_Document section_.
* begin *
The fastei
library implements the Expectation-Maximization algorithm to estimate probabilities in non-parametric Ecological Inference for the RxC case. It offers both an exact method and four approximation methods suitable for large datasets. The application demonstrated here is based on an electoral context where, for each ballot box, we know the number of voters in each demographic group and the number of votes received by each candidate.
We use data from the First Round of the Chilean Presidential Election of 2021, where at each ballot box we have the voters of eight age ranges (groups), and candidate votes obtained. The function get_eim_chile()
loads this data at either the country, region, or electoral district level.
library(fastei) eim_apo <- get_eim_chile(elect_district = "APOQUINDO") eim_apo
As shown in the output, it returns an eim object that contains two matrices: the number of votes per candidate and the number of votes per group. The rows of both matrices correspond to the specific ballot-box, and the columns are candidates and groups, respectively. This eim object is used as input to run the EM algorithm that estimates the voting probabilities. In this example, it uses the default method mult
, which is the most efficient in terms of runtime.
Running the algorithm is done by calling run_em()
.
eim_apo <- run_em(eim_apo) round(eim_apo$prob, 4)
Note that each row corresponds to the probability that a demographic group (g
) voted for a candidate (c
). It is worth noting how the estimated probabilities differ substantially across groups.
We can compute the standard deviation of the estimated probabilities using bootstrapping. This can be done with the function bootstrap()
.
eim_apo <- bootstrap(eim_apo, seed = 42, nboot = 30) round(eim_apo$sd, 4)
The standard deviations obtained in the district "Apoquindo" are low in general. One reason for this is the high number of ballot boxes in this district. In contrast, standard deviations of estimated probabilities in districts with fewer ballot boxes, such as "Navidad", are larger.
eim_nav <- get_eim_chile(elect_district = "NAVIDAD") eim_nav <- bootstrap(eim_nav, seed = 42, nboot = 30) round(eim_nav$sd, 4)
It is possible to see the difference in a visual way by plotting the standard deviations of the estimated probabilities across groups.
library(ggplot2) library(reshape2) library(viridis) plot_district <- function(matrix1, district1, matrix2, district2, sd = FALSE) { value <- ifelse(sd == FALSE, "prob", "sd") df1 <- melt(matrix1) df2 <- melt(matrix2) df1$Matrix <- district1 df2$Matrix <- district2 combined_df <- rbind(df1, df2) color <- ifelse(value == "prob", "plasma", "viridis") # Add text to each cell of the matrix combined_df$label <- sprintf("%.3f", combined_df$value) combined_df$text_color <- ifelse(combined_df$value > round(max(combined_df$value) * 0.75 + min(combined_df$value) * 0.25, 2), "black", "white") districts <- sort(c(district1, district2)) # Call the plot ggplot(combined_df, aes(x = Var2, y = Var1, fill = value)) + geom_tile() + geom_text(aes(label = label, color = text_color), size = 2.5) + scale_fill_viridis( name = value, option = color, ) + scale_color_identity() + facet_wrap(~Matrix) + coord_fixed() + theme_bw() + labs( title = ifelse(value == "prob", paste("Estimated probabilities in districts:", districts[1], "and", districts[2]), paste("Standard deviation of estimated probabilities in districts:", districts[1], "and", districts[2]) ), x = "Candidates' votes", y = "Voters' age range", fill = value ) }
plot_district( matrix1 = eim_nav$sd, district1 = "Navidad", matrix2 = eim_apo$sd, district2 = "Apoquindo", sd = TRUE )
* end *
_Excerpted data_.
* begin *
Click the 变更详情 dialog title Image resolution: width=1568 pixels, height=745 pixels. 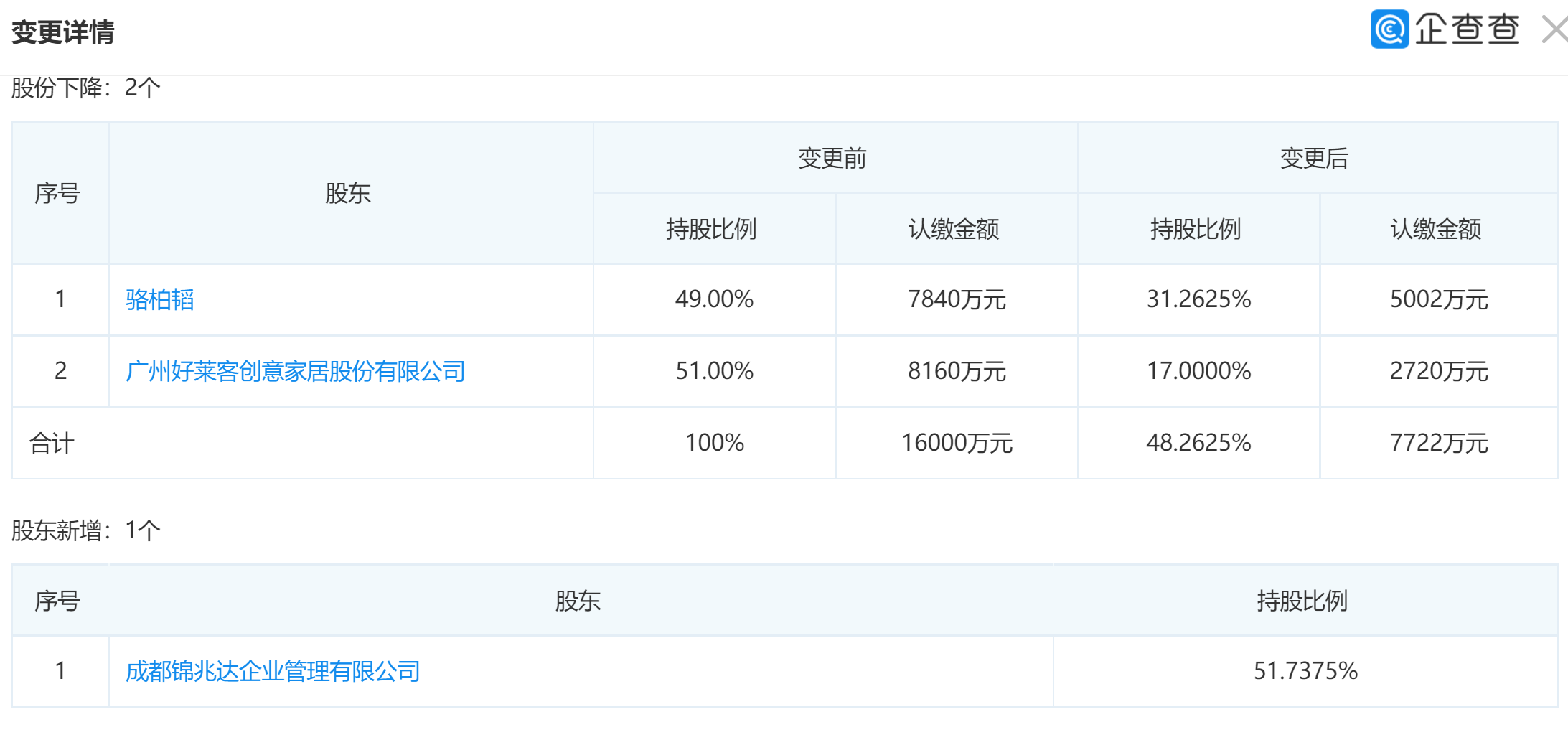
* end *
* begin *
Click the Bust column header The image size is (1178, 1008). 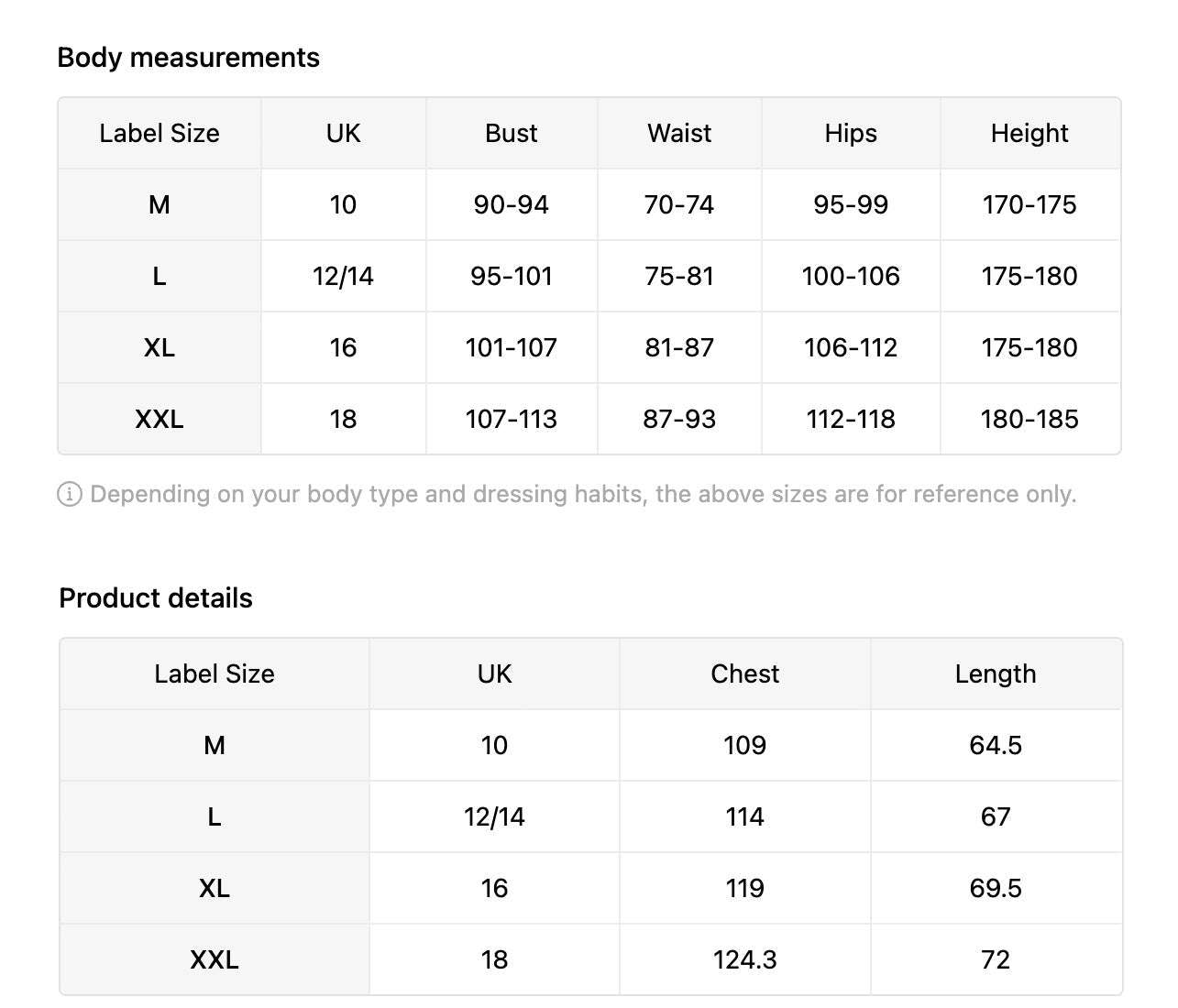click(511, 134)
* end *
_Short exercise_.
Can you repeat, word for word, the stretch of the fastei tutorial from "library(fastei) eim_apo <- get_eim_chile(elect_district" through "by calling run_em()"?

_Solved exercise_.
library(fastei) eim_apo <- get_eim_chile(elect_district = "APOQUINDO") eim_apo
As shown in the output, it returns an eim object that contains two matrices: the number of votes per candidate and the number of votes per group. The rows of both matrices correspond to the specific ballot-box, and the columns are candidates and groups, respectively. This eim object is used as input to run the EM algorithm that estimates the voting probabilities. In this example, it uses the default method mult
, which is the most efficient in terms of runtime.
Running the algorithm is done by calling run_em()